Pyeloplasty is the surgical reconstruction of the renal pelvis (a part of the kidney) to drain and decompress the kidney.

In nearly all cases, the goal of the surgery is to relieve a pelvic ureteric junction (PUJ) obstruction.


Pyeloplasty is a way to perform reconstructive surgery of a narrowing or scarring where the ureter (the tube that drains urine from the kidney to the bladder) attaches to the kidney through a minimally invasive procedure.

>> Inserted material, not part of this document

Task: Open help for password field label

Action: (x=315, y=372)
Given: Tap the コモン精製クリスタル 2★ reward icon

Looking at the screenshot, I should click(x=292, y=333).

This operation is used to correct a blockage or narrowing of the ureter where it leaves the kidney. This abnormality is called a pelvic ureteric junction (PUJ) obstruction which results in poor and sluggish drainage of urine from the kidney. PUJ obstructions can potentially cause abdominal and flank pain, kidney stones, infection, high blood pressure and deterioration of kidney function.

About surgery

Although this procedure has proven to be very safe, as in any surgical procedure there are risks and potential complications. The safety and complication rates are similar when compared to the open surgery. Potential risks include:

  • Bleeding: Blood loss during this procedure is typically minor (less than 100 cc) and a blood transfusion is rarely required. If you are still interested in autologous blood transfusion (donating your own blood) prior to your surgery, you must make your surgeon aware. When the packet of information is mailed or given to you regarding your surgery, you will receive an authorization form for you to take to the Red Cross in your area.
  • Infection: All patients are treated with broad-spectrum intravenous antibiotics prior to starting the surgery to decrease the chance of infection from occurring after surgery. If you develop any signs or symptoms of infection after the surgery (fever, drainage from your incision, urinary frequency, discomfort, pain or anything that you may be concerned about) please contact us at once.
  • Hernia: Hernias at incision sites rarely occur since all keyhole incisions are closed carefully at the completion of your surgery.
  • Tissue / organ injury: Although uncommon, possible injury to surrounding tissue and organs including bowel, vascular structures, spleen, liver, pancreas and gallbladder could require further surgery. Injury could occur to nerves or muscles related to positioning.
  • Conversion to open surgery: this surgical procedure may require conversion to the standard open operation if extreme difficulty is encountered during the laparoscopic procedure. This could result in a larger standard open incision and possibly a longer recuperation period.
  • Failure to correct PUJ obstruction: Roughly 3% of patients undergoing this operation will have persistent blockage due to recurrent scarring. If this occurs additional surgery may be necessary.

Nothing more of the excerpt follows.